**Information shown:**
— Begin —

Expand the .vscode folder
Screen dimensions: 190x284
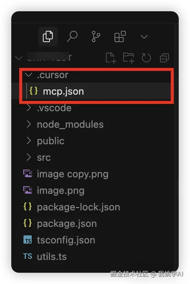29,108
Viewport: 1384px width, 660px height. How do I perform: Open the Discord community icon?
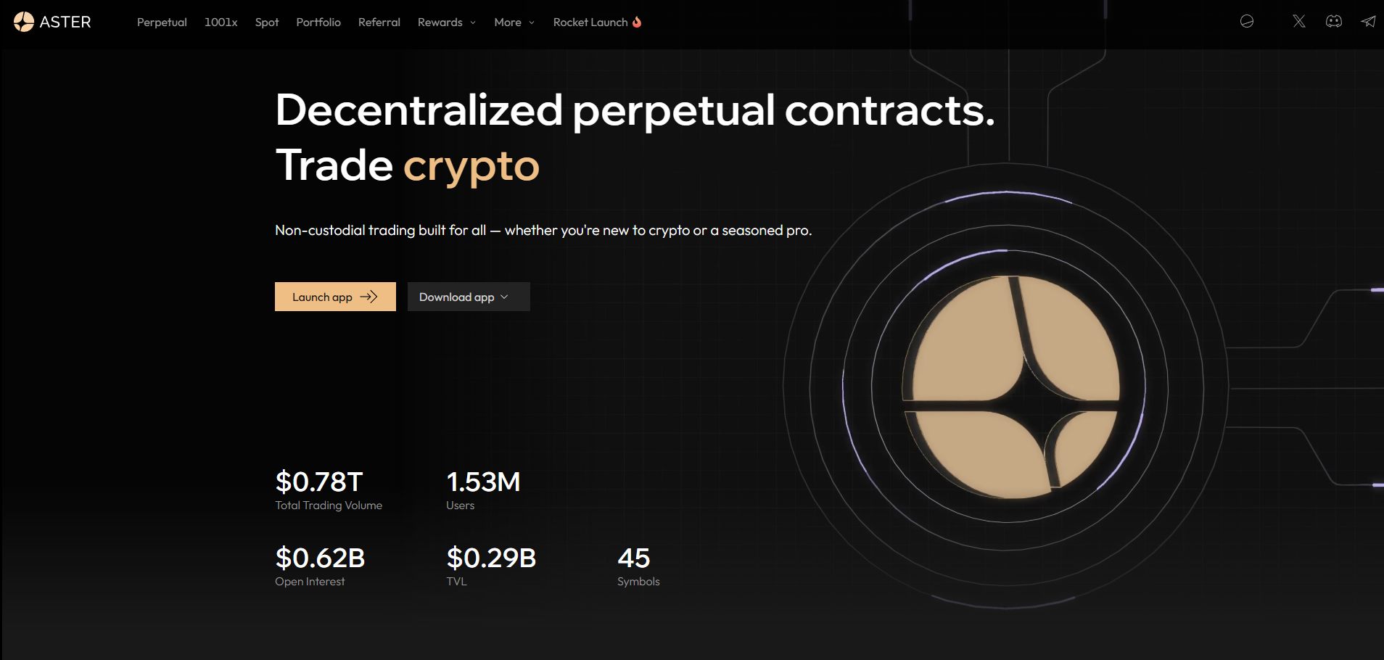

— End —
— Begin —

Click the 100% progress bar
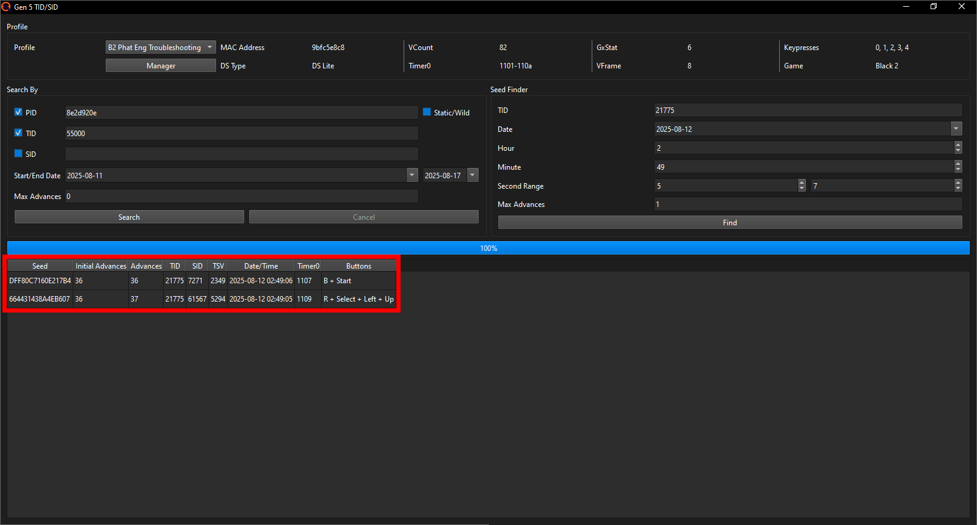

— End —

**Your task:** Please return the data word for word, everything from the line containing "Expand the .vscode folder" down to the line containing "Viewport: 1384px width, 660px", both lines included. Leave the pictures out of your answer.

**Response to this exercise:**
Expand the .vscode folder
Screen dimensions: 190x284
29,108
Viewport: 1384px width, 660px height. How do I perform: Open the Discord community icon?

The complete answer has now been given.